Most of the action happens outside. Towers of seforim sway slightly in the breeze, shelves sag under mismatched volumes, and handwritten price signs hang loosely from the stacks. Customers browse meticulously, certain that with hundreds of books on display, they’ll stumble across something just for them. Even when the shop is closed, the seforim stay out, and people slip their payments through the shuttered storefront on the honor system.
Inside, the place is crammed from floor to ceiling — narrow paths squeezed between walls of seforim that seem to multiply when you’re not looking. Every corner hides another stack, another shelf, another heap. And somehow, in the middle of it all, Reb Yanky knows exactly where everything is.
The Best Medicine
Greenbaum’s Pharmacy on Main Street in Monsey is the picture of a family business. Opened in 1983 by Hershel Greenbaum, it’s now run together with his sons, Lazer and Motti. “They really run the show,” Reb Hershel says.
Owning a pharmacy was never part of his life plan.

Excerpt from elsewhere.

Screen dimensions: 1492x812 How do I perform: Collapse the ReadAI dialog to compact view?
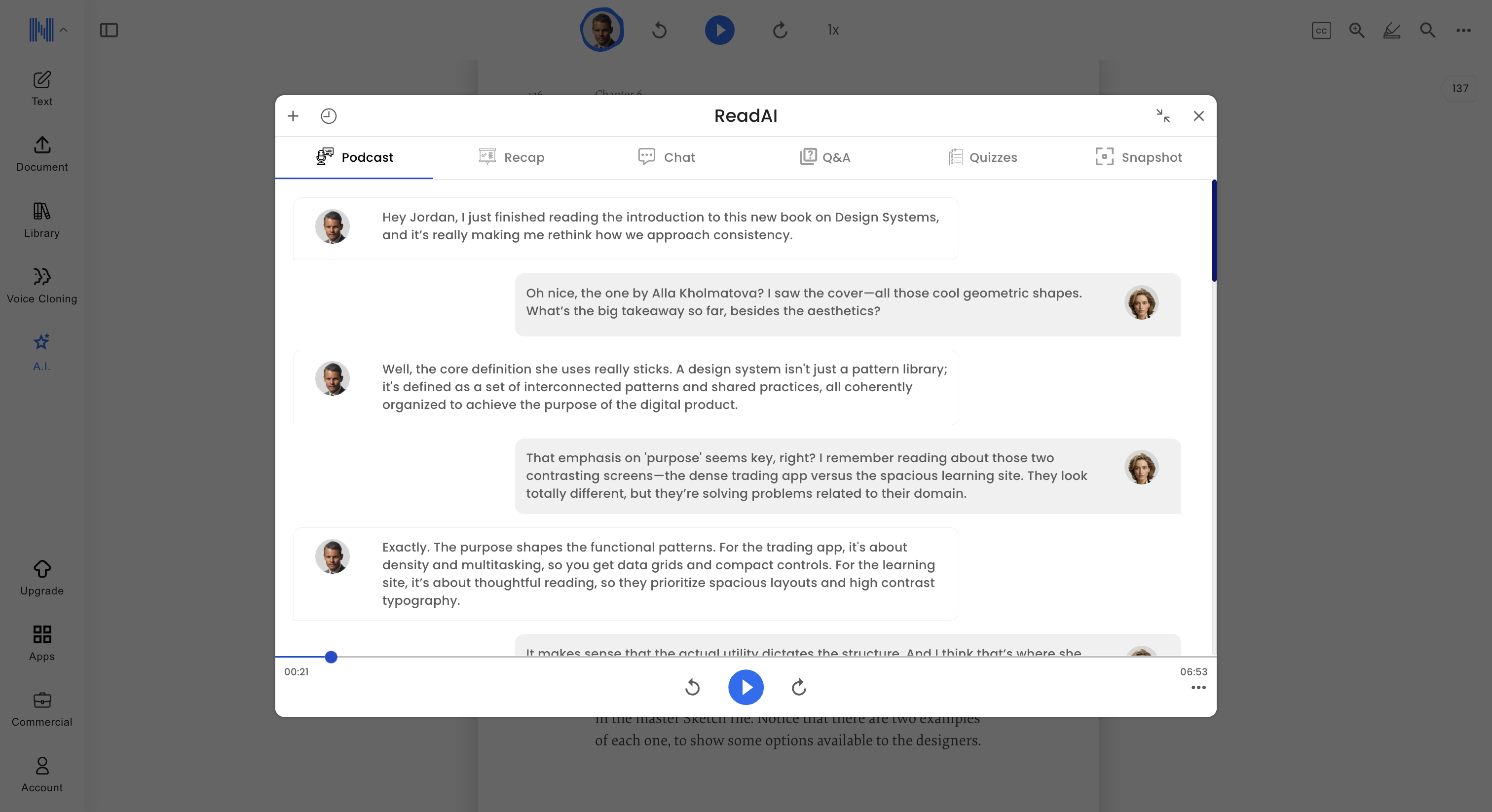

In fact, he was a preschool teacher at Bais Dovid until a Vizhnitz askan by the name of Yossel Neiman approached him. “He comes to me and practically insists that I open a business,” Reb Hershel recalls, “but I had so many debts — drowning in chovos — that it wasn’t even an option.” But Neiman, ever community-conscious, wouldn’t take no for an answer. Still, he understood that someone buried in debt couldn’t start fresh — and so he paid them off.
“He helped a lot of people,” Greenbaum says, still visibly moved. Buying the pharmacy required a loan, and so Neiman told him to go to the bank and have him listed as a guarantor on the loan. The pharmacy was purchased, the loan was eventually paid back, but the chesed will never be forgotten.
Step inside today, and not much has changed. “I haven’t changed a thing,” Reb Hershel says. The store looks just as it did when he bought it more than 40 years ago — an operational time capsule. The same countertops, the same shelves, and a pharmacist working in the back, surrounded by rows of white pill bottles.
The biggest difference these days? “That’s an easy one — the prices,” he says. “Everything has tripled — even Band-Aids.” His son chimes in, noting another major shift: the volume. “We were the only pharmacy in Monsey back then. Now, the population’s exploded, and so has our patient base.”
There are sweet memories, too. “My father used to write Refuah sheleimah b’meheirah on every prescription,” his son recalls. “But he stopped, on the advice of the Vizhnitzer Rebbe.” Yet some old personal touches still remain: An elderly man proudly shows off his prescription: “Apply daily after mikveh.”
There was the time Hershel Greenbaum was asked to donate to a Chinese auction. He looked around and offered a large box of Pampers. “They announced the winner, and she walked up to claim her prize — she was 84 years old!” he laughs. “You never know who’s going to win.”